And yet, this police officer, as well as the others who had contact with Mohamud, has kept his job. This is a prime example of the blasé attitude of a police force that is institutionally racist and sees Black people as second-class citizens. South Wales police doesn’t even consider Mohamud’s death as serious enough to suspend those who are suspected of being responsible. Can you imagine the public outrage over this if Mohamud had been a white person?
Lee Jasper, spokesperson for the campaign to get justice for Mohamud, argued:
In no other profession can you be under investigation for suspicion of causing death and remain at work.
It doesn’t bear thinking about that those who are responsible for inflicting the brutal violence on Mohamud that might have led to his death, are still free to ‘police’ others in a similar way.
Release the bodycam footage
It’s disgusting that one year on, Mohamud’s family are still campaigning for the release of the police’s bodycam footage. This begs the vital question, what is South Wales Police hiding? Mohamud’s family has stated:
The Police and the IOPC [Independent Office for Police Conduct] have conspired to cover up, obscure, frustrate, delay and dispute our search for the truth.
The family continued:
most families who suffer a death in custody are routinely denied access to this footage because the IOPC wishes to dampen down public outrage whilst the police, we believe, use these body cam videos to construct a plausible legal defence.
Had the footage of Mohamud’s last moments been released to us, then we would have been spared the slow torturous agony of consistently speculating day by day on precisely what happened to him that awful night.
Defund the police
According to Inquest, in England and Wales there have been 1,803 deaths either in police custody, or following contact with the police, since 1990.
The organisation says:
people with Black, Asian and Minoritised Ethnicities (BAME) die disproportionately as a result of use of force or restraint by the police, raising serious questions of institutional racism as a contributory factor in their deaths.

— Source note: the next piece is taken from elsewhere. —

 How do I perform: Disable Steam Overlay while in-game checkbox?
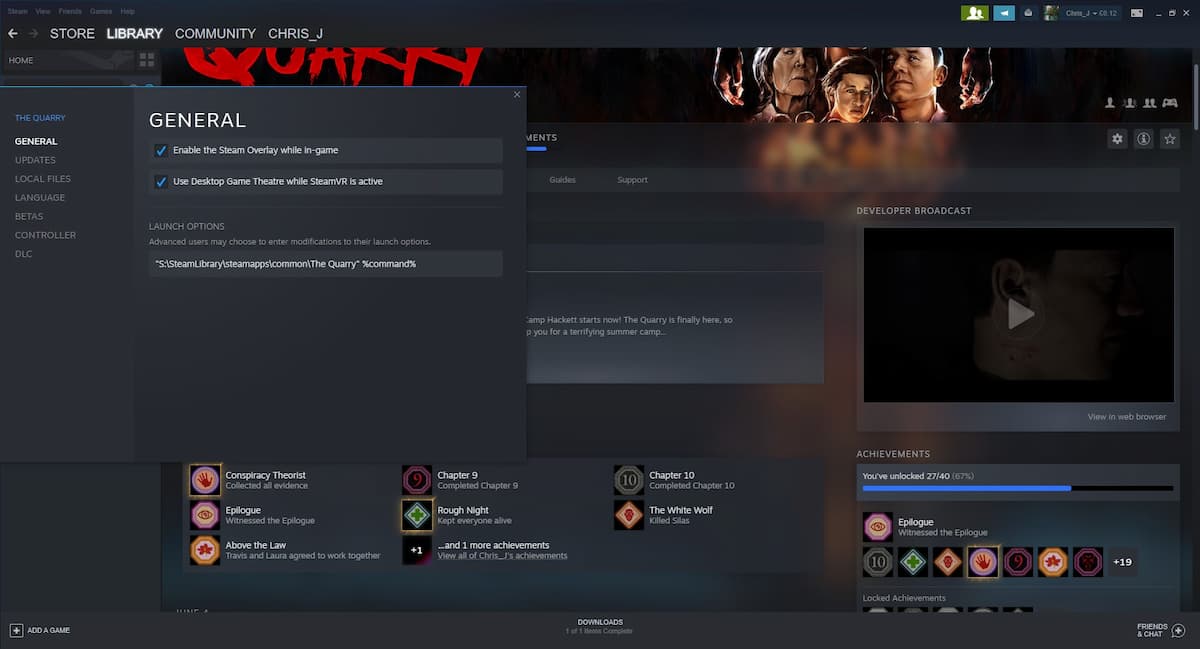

Black people have always known that the police aren’t here to protect the people. But those of us who are white are brainwashed from a very early age to believe that the police are there to do exactly that. As white people, we can never know what it is like to be singled out, stopped and searched, arrested, or even murdered, primarily because of the colour of our skin.

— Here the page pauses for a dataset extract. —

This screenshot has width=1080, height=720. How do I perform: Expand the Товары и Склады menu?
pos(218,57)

But there is some hope. 2021 saw greater calls from both BAME people and white people to defund the police. We are coming together to question the police’s role in society, and why they wield the complete power to brutalise the public, which has no right to defend itself. Whether it be the police officers responsible for the death of Mohamud Hassan, the Met police officer who murdered Sarah Everard, or the disgusting police officers who took selfies of themselves next to the bodies of murdered women Bibaa Henry and Nicole Smallman, we are, as a society, finally waking up to the brutality of the police. We are scrutinising the police’s role full-stop, questioning whether that role is even necessary, and talking about alternatives.
This spring will see the passing of the new police bill, which will give the police terrifying new powers. Once enacted, we are likely to see the police using greater violence, safe in the knowledge that the law is there to protect them. This will, of course, disproportionately affect Black and Traveller communities the most. The government will introduce Serious Violence Reduction Orders, giving police significantly more power to stop and search people on the street. Statistics from 2019 showed that Black people were 9.7 times more likely than white people to be stopped and searched. Meanwhile, the way of life of Travellers will effectively become unlawful.
Mohamud’s case is, sadly, not an exceptional case but an example of the systematic rot that exists across UK police forces. But it highlights exactly why the police don’t need more powers.
15 January will see a National Day of Action to protest the bill as it passes through the Lords. Once more, it is time to show up in numbers to stop this racist and classist bill before it’s too late.